Подмастерье первым приподнялся на колени. С ненавистью стёр с лица кровавую грязь.
– И это всё? – с плохо скрытой издёвкой спросил он Художника. – Ну, ты большой молодец. Теперь у меня мало сомнений, кто тайком закопал горшок с золотом на моём огороде. Мы потратили кучу времени. Нас ищет вся полиция столицы. Перерезали толпу баб. И каков итог, амиго? Наша награда состоит из тридцати минут грязевых ванн?
Художник встал и равнодушно пожал плечами. Он старался скрыть разочарование.
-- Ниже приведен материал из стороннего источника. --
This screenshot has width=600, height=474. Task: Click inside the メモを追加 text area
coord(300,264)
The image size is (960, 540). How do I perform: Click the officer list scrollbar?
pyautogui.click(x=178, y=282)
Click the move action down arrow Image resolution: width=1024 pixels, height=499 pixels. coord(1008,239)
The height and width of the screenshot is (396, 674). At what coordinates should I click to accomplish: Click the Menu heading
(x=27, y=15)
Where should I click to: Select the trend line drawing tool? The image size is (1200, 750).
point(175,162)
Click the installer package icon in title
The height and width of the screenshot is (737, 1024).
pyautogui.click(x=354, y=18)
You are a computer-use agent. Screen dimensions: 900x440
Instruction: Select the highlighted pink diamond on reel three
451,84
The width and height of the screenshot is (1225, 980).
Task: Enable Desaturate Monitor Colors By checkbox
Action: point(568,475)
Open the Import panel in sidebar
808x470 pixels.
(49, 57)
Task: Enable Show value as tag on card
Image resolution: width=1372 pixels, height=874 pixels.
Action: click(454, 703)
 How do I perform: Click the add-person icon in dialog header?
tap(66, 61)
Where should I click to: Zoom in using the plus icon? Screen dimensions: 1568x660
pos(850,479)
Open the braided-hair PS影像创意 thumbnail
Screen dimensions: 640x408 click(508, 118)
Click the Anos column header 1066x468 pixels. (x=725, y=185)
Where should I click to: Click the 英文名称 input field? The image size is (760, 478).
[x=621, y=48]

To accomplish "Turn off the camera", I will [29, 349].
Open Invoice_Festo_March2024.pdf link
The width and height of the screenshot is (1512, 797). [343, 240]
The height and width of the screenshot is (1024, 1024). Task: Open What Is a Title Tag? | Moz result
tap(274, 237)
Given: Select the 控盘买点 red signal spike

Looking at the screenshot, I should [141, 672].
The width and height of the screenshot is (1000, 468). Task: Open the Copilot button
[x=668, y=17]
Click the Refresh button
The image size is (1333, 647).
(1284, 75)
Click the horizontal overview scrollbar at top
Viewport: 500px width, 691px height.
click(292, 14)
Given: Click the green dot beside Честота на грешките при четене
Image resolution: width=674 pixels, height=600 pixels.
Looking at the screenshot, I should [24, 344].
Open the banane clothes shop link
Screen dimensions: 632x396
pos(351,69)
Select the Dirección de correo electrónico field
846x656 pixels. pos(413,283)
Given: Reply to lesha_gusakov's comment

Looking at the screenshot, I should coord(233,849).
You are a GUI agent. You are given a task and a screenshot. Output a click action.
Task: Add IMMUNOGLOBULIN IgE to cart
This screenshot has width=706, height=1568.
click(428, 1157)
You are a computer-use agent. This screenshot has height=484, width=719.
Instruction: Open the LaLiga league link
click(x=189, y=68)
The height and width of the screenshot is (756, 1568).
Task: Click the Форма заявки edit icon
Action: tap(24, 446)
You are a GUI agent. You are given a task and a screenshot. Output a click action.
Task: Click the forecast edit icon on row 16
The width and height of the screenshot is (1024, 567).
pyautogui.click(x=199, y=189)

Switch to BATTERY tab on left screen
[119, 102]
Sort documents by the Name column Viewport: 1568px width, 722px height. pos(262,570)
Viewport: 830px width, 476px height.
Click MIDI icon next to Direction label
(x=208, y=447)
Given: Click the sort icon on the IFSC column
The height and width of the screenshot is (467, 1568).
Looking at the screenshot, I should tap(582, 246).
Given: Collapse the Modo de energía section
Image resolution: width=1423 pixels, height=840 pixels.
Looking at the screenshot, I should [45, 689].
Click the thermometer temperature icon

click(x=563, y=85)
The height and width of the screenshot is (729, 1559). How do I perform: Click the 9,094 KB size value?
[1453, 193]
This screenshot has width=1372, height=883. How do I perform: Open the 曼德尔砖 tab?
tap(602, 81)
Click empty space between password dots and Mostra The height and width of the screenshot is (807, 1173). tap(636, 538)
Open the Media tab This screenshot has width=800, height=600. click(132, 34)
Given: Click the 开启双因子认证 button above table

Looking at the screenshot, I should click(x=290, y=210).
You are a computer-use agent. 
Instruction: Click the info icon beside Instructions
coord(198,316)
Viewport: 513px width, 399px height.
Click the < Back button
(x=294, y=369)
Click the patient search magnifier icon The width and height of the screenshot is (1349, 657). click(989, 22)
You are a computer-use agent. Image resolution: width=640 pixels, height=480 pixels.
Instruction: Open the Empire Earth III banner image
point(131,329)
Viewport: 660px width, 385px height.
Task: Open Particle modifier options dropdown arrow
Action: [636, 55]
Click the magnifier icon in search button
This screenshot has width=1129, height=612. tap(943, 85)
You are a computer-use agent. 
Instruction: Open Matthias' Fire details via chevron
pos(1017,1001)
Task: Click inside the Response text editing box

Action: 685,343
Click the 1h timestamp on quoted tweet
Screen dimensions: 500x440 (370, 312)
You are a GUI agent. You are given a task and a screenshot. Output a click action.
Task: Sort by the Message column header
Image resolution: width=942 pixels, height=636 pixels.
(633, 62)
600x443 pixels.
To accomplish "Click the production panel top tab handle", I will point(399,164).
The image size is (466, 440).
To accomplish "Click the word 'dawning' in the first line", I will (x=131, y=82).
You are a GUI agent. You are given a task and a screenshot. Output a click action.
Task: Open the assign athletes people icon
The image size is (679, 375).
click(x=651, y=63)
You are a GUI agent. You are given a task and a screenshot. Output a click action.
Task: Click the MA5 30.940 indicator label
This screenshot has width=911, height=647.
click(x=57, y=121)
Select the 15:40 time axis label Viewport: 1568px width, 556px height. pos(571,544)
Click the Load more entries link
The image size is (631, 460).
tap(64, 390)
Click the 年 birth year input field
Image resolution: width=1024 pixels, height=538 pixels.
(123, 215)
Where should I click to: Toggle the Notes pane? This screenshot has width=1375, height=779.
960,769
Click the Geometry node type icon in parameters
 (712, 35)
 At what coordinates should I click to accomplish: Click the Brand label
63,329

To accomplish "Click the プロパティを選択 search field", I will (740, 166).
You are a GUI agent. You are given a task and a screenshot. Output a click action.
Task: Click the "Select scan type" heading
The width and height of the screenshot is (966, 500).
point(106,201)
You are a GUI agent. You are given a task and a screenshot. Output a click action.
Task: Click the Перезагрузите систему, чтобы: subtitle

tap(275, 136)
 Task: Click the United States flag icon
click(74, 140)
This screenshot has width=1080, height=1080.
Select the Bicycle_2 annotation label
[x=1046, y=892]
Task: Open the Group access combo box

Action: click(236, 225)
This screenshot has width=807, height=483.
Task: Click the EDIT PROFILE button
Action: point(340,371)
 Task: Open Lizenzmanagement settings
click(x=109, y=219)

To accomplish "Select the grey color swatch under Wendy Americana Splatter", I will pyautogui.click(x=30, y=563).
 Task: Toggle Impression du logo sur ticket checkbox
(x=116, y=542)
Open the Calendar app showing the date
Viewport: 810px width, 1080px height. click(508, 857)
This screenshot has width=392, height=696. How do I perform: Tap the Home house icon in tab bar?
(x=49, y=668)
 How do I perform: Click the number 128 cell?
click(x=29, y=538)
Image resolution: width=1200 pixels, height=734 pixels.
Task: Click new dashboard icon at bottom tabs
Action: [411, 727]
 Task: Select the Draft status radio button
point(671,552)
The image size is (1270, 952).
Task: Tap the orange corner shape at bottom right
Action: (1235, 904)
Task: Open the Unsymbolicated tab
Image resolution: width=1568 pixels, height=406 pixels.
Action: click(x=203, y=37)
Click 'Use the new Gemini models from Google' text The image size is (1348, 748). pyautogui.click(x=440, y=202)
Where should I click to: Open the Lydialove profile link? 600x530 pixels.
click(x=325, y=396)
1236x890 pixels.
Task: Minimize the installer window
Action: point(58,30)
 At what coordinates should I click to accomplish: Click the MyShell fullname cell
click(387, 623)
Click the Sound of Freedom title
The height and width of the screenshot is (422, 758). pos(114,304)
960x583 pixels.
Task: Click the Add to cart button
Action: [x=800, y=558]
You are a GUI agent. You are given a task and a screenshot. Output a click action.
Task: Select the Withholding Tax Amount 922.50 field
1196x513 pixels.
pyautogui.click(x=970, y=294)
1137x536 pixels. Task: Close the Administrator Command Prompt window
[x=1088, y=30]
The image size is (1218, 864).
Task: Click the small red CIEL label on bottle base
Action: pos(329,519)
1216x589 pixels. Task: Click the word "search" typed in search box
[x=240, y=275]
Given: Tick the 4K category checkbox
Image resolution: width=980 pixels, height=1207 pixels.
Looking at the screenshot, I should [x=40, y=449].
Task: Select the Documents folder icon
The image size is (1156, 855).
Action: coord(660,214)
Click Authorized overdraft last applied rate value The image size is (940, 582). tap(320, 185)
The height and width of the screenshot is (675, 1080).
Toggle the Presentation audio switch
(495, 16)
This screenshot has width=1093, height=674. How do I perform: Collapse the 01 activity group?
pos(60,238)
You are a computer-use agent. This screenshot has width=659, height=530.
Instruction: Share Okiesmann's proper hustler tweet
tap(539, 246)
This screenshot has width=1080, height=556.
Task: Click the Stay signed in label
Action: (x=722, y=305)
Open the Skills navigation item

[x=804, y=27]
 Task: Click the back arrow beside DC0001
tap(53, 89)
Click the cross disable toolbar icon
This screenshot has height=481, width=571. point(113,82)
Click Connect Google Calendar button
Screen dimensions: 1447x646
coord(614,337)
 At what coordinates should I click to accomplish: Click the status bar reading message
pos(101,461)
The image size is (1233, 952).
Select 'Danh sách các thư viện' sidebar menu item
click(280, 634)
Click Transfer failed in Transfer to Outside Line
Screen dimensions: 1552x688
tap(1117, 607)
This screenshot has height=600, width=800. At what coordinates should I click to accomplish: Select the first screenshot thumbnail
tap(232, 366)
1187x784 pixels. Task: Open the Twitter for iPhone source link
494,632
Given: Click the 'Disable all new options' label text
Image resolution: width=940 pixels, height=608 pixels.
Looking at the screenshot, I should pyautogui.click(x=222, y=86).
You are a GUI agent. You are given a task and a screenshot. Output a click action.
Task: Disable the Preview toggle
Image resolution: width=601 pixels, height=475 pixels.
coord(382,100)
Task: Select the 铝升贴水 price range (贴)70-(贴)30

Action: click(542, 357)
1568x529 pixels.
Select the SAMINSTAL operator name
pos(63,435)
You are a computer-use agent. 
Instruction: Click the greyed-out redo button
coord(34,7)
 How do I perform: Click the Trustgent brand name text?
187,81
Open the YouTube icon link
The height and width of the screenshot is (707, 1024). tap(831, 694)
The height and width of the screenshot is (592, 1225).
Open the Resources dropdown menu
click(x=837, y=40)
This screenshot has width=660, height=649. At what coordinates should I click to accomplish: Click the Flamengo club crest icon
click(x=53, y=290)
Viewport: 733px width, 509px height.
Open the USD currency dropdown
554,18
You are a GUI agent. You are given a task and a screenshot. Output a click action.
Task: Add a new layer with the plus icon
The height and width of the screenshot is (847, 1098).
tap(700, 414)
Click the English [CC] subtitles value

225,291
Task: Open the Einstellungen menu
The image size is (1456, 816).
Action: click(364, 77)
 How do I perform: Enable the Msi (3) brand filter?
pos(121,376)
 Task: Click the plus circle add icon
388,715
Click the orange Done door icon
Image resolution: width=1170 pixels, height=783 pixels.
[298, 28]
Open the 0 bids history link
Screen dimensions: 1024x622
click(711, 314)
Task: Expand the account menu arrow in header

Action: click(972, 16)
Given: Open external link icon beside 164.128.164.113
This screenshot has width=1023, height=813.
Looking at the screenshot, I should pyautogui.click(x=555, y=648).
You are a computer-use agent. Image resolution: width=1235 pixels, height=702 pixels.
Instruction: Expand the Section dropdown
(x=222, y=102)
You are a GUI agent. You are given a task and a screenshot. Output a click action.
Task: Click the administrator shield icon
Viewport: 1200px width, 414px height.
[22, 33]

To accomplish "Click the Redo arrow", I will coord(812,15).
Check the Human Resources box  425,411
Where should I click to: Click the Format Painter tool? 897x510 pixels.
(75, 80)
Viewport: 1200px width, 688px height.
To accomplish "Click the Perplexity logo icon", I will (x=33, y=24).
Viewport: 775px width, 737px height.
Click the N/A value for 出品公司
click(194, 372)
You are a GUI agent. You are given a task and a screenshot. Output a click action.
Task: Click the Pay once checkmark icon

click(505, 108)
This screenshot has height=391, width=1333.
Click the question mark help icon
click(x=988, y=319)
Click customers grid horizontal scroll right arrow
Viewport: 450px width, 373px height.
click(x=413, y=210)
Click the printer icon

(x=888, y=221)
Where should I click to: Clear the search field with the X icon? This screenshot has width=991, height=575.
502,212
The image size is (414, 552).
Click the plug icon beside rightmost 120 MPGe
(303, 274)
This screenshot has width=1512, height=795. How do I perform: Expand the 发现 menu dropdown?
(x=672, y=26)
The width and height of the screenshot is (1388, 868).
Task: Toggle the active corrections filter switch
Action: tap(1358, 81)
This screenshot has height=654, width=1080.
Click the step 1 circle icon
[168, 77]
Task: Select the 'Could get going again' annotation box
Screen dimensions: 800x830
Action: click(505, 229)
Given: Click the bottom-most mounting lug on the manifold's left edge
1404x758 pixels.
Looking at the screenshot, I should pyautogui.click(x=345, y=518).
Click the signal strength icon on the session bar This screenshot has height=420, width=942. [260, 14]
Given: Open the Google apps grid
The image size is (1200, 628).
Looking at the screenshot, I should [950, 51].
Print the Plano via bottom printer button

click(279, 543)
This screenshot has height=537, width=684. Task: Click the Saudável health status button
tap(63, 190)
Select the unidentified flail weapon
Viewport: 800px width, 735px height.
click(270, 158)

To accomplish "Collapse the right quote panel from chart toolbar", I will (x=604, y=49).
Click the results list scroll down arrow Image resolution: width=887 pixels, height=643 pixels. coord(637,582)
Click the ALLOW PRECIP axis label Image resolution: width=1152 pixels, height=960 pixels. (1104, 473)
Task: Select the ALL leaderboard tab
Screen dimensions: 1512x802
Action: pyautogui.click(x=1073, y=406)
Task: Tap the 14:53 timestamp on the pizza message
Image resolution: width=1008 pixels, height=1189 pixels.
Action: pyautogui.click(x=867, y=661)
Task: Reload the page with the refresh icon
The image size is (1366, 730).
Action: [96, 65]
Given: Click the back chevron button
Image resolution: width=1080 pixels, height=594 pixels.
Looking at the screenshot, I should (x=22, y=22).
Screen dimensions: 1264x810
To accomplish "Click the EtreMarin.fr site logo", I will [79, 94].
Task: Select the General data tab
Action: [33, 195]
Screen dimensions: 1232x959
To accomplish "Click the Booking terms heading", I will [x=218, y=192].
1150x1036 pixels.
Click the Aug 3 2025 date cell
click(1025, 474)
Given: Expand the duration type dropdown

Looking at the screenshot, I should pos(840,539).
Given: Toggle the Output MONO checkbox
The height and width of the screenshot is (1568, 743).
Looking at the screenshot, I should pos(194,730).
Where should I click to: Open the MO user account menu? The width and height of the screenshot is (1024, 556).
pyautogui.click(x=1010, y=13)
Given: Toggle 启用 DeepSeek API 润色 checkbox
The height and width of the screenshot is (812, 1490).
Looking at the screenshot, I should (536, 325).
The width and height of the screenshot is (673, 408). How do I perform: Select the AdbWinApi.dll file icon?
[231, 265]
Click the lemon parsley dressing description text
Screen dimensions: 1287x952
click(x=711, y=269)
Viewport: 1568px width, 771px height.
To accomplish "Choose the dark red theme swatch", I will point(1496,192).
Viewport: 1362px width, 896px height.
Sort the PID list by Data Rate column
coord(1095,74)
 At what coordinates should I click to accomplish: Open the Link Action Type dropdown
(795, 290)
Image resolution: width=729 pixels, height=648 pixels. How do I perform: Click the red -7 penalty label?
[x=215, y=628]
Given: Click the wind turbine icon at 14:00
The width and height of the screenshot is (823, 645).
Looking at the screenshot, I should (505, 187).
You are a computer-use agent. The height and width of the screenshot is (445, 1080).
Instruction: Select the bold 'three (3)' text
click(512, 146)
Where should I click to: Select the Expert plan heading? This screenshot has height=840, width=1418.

– Возможно, мы сделали что-то не так. Я предупреждал тебя, Родриго, это чересчур сложная процедура. Вот только не надо сейчас жаловаться. По крайней мере, мы славно повеселились. Ты хотел всю жизнь водить автомобиль в полицейском департаменте? О, понимаю, это работа твоей жизни: напялил на себя штаны, куртку и фуражку, скрипишь, как кожаный диван, все девчонки в трущобах без ума. Однако, задумайся: по сути своего бытия, ты такой же извозчик, как и остальные. Разве что нет ни овса, ни лошади.
Глаза Родриго вспыхнули злобой, правая рука непроизвольно сжалась в кулак…
Чёрно-красные небеса в последней агонии перед рассветом разорвало молнией, послышались раскаты грома. Он грохотал, не переставая, буквально каждые несколько секунд, страшно и громко, – но с туч не упало ни единой капли дождя. Земля содрогнулась, десятки трещин выпустили вверх столбы пара, подземелья исторгли утробный жуткий рёв, переходящий в жалобный стон. Магнолия лопнула пополам – Художник с Подмастерьем разинули рты, увидев внутри ствола дерева человеческие лица: глаза скульптур источали кровь. Подмастерье в ужасе поднял ко лбу руку, шепча молитву. Хижины мёртвых индейцев заискрили, вспыхнули факелами, – десять столбов огня одновременно поднялись вокруг убийц. Откуда-то из-под самых корней сочащейся кровью магнолии начал надуваться красный пузырь. Точнее, это был не совсем пузырь, скорее сгусток алой плазмы, – он увеличивался в размерах с пугающей скоростью. Вот появились очертания пальцев с длинными ногтями (с них капали ярко-красные капли), на плоском лице прорезался безгубый рот, шевельнулись остроконечные уши. Существо привстало на задние лапы, повело горбом на спине. Открылся один глаз, затем другой, залив пространство мертвенно-бледным светом. У Алехандро затряслись губы, он залился истерическим смехом. Родриго смотрел на монстра в упор, не отрываясь.
– Закройте глаза.
Существо произнесло это мягким, но в то же время повелительным, не допускающим возражений тоном. Художник и Подмастерье беспрекословно подчинились. Они стояли, ничего не видя, слушая раскаты грома, треск пламени на крышах хижин и утробные стоны подземелья Уку Пача, рождающего на поверхность своё уродливое дитя. Их души заполнял восторг, и уж особенно душу Художника, чьё сердце танцевало. Они не знали, сколько простояли так, пока тот же самый голос не приказал:
– Пожалуйста. Теперь вы можете смотреть на меня.